Work to be completed:
Copy every line of the entries below that contains the string "Where", matching case exactly.

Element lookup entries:
§ §

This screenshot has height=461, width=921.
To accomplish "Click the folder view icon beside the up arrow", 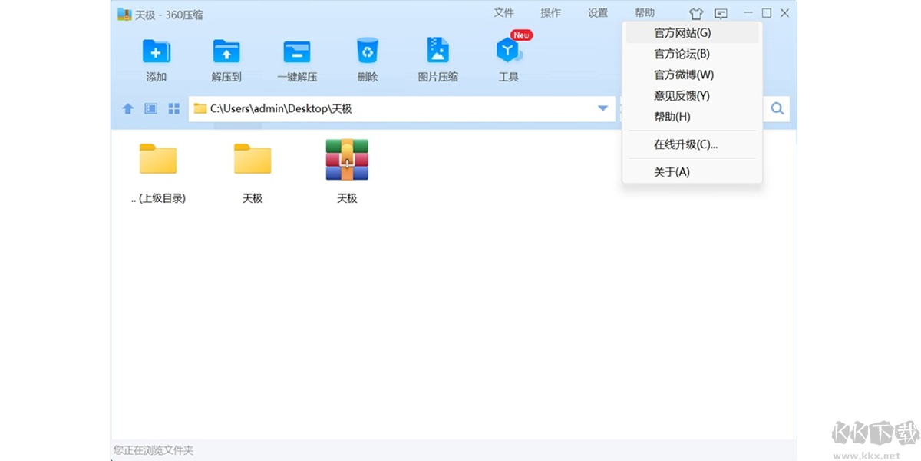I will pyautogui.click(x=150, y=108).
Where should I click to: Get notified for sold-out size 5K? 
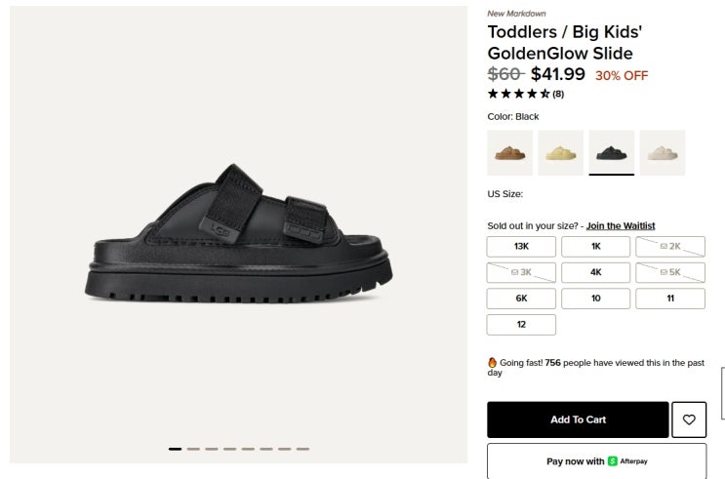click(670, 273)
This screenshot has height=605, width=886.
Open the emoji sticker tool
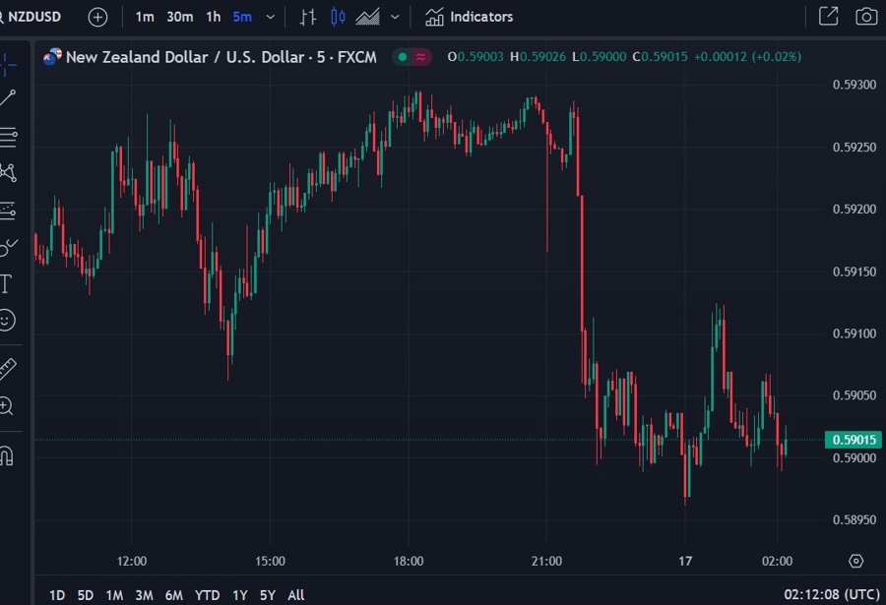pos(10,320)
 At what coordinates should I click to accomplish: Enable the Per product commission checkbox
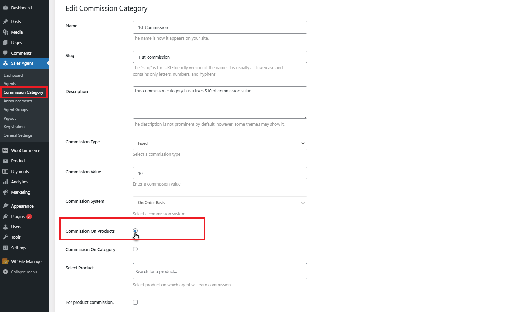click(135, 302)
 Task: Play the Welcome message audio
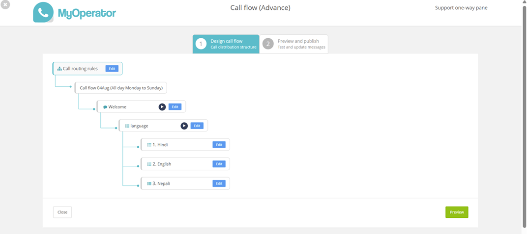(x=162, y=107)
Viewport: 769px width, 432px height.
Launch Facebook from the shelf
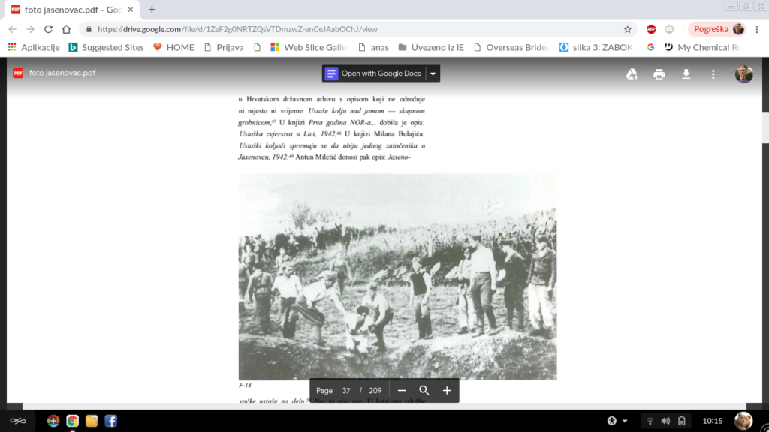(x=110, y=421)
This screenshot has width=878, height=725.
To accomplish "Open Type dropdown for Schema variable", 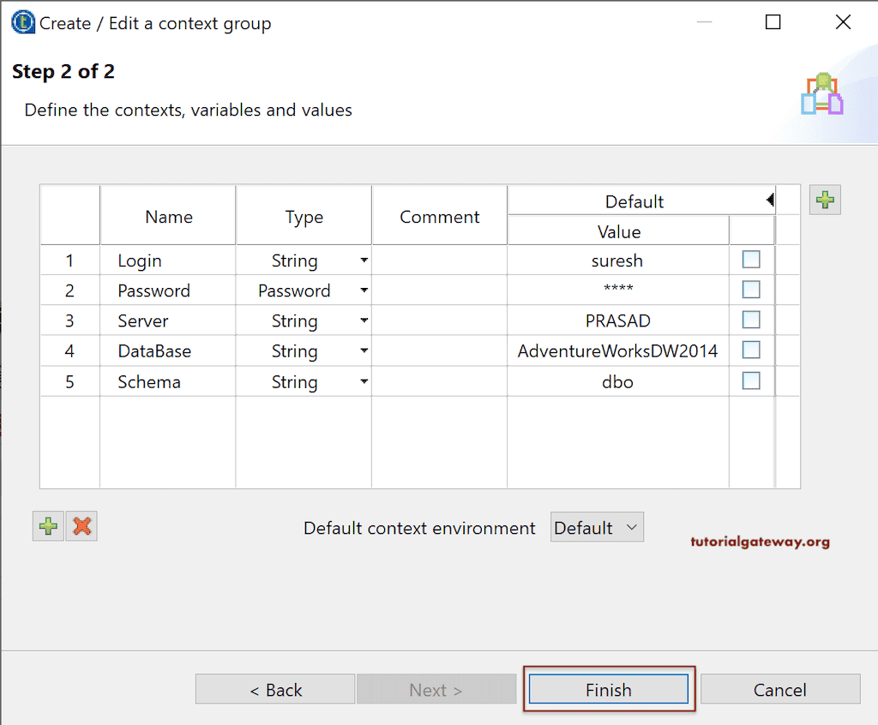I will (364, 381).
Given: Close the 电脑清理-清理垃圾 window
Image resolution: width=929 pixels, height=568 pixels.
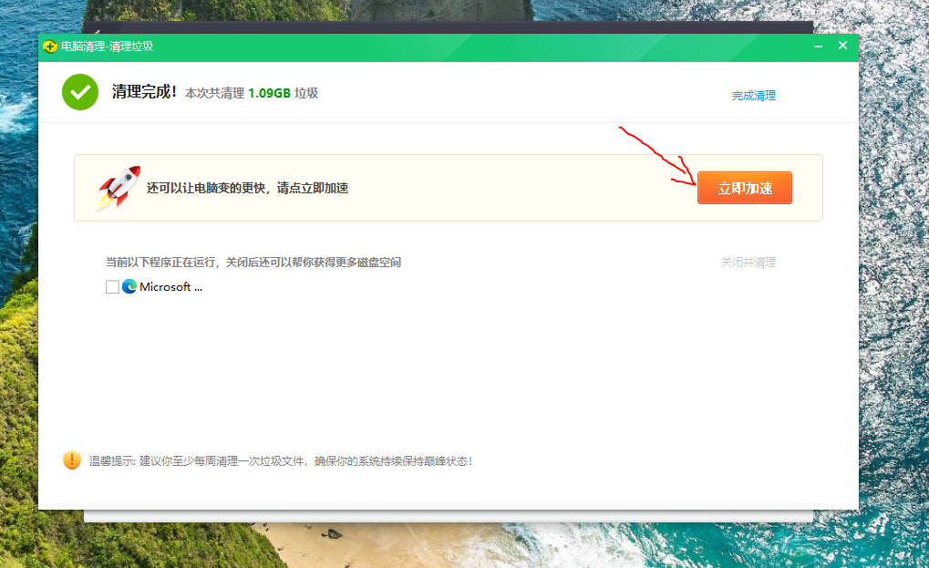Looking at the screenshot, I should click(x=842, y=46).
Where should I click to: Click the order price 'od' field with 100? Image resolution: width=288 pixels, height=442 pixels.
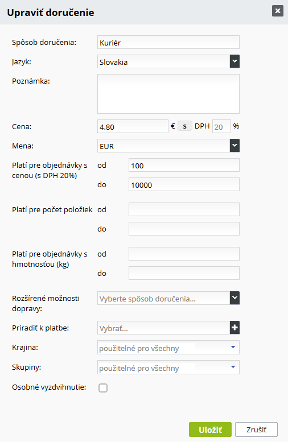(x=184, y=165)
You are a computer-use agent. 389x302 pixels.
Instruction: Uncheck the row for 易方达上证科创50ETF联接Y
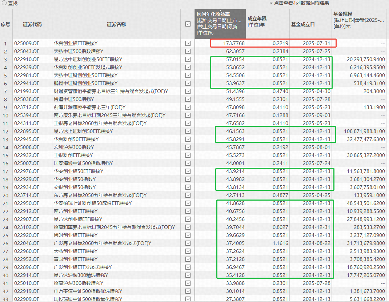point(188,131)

§ §

Response for this exercise:
Where should I click to: Get notified for sold-out size 5K? 
Where should I click to: Click the order price 'od' field with 100? Image resolution: width=288 pixels, height=442 pixels.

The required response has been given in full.